— What you need to do —
Please copy these records exactly as they appear, starting at the line that contains "This screenshot has width=692, height=518." and ending at the line that contains "The width and", with both of those lines included.

··· Data to use ···

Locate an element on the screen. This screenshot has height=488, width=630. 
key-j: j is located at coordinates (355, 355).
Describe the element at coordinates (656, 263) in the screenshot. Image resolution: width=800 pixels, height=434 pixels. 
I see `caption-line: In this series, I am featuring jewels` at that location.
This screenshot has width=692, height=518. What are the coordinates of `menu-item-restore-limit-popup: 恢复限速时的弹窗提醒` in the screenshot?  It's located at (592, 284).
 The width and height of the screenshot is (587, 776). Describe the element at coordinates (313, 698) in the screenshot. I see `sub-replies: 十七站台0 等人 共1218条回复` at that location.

···
··· Data to use ···

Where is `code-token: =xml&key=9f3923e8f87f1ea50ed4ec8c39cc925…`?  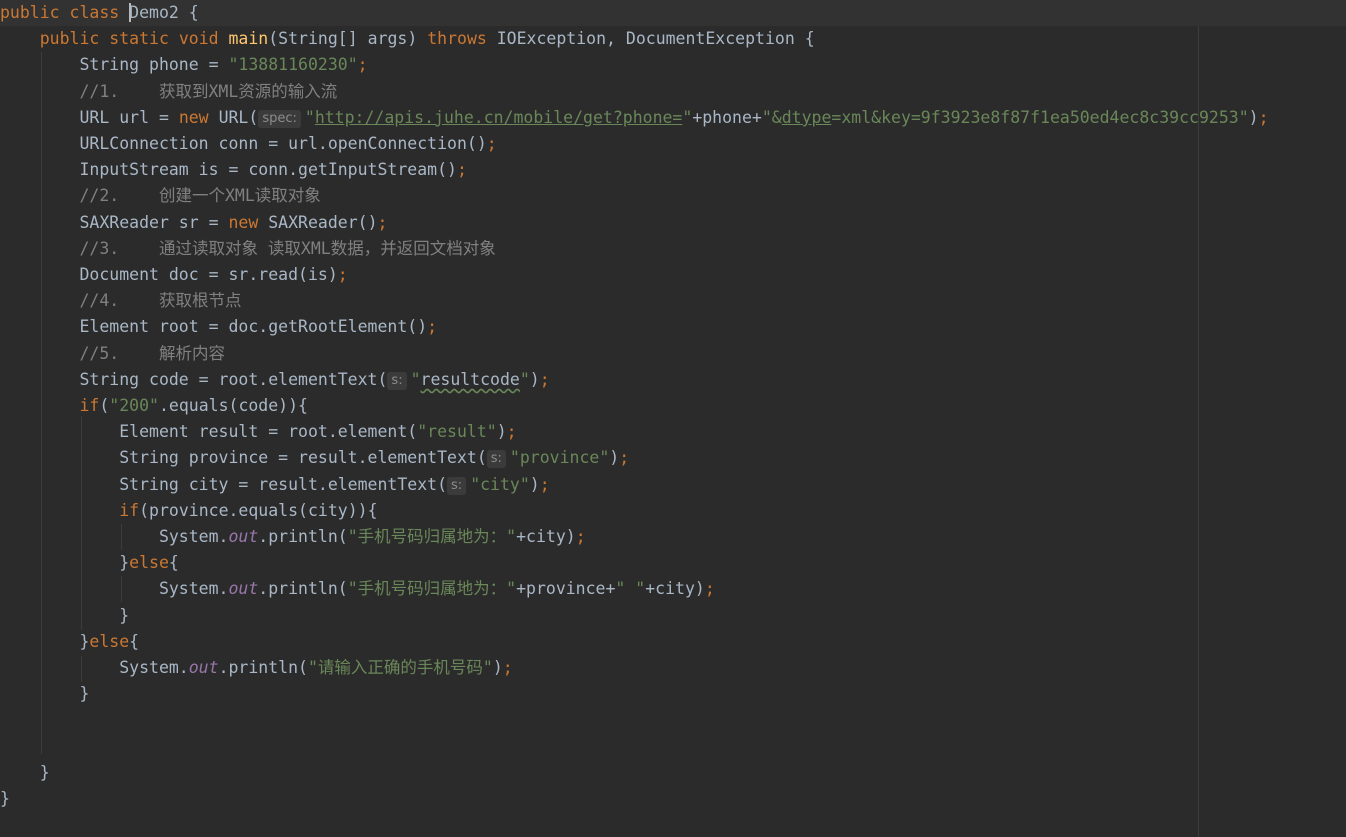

···
··· Data to use ···

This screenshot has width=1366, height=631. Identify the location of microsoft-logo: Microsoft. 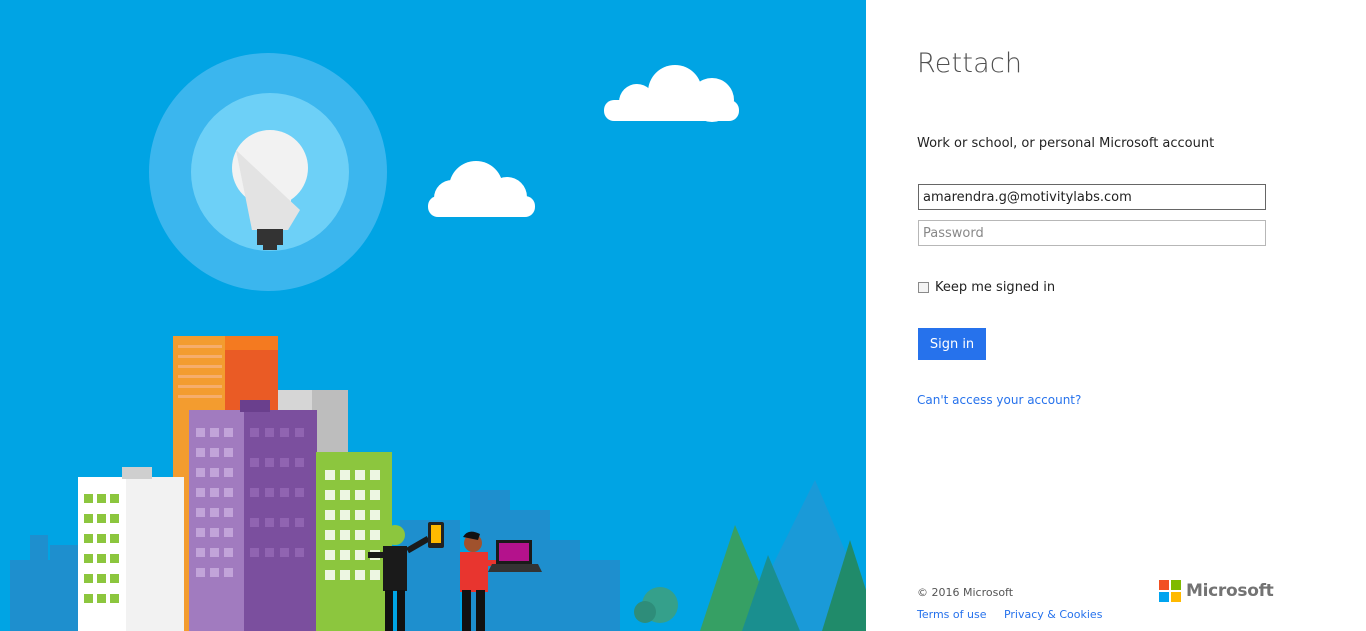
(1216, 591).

···

— Written solution —
This screenshot has width=692, height=518. What are the coordinates of `menu-item-restore-limit-popup: 恢复限速时的弹窗提醒` in the screenshot?  It's located at (592, 284).
 The width and height of the screenshot is (587, 776). Describe the element at coordinates (313, 698) in the screenshot. I see `sub-replies: 十七站台0 等人 共1218条回复` at that location.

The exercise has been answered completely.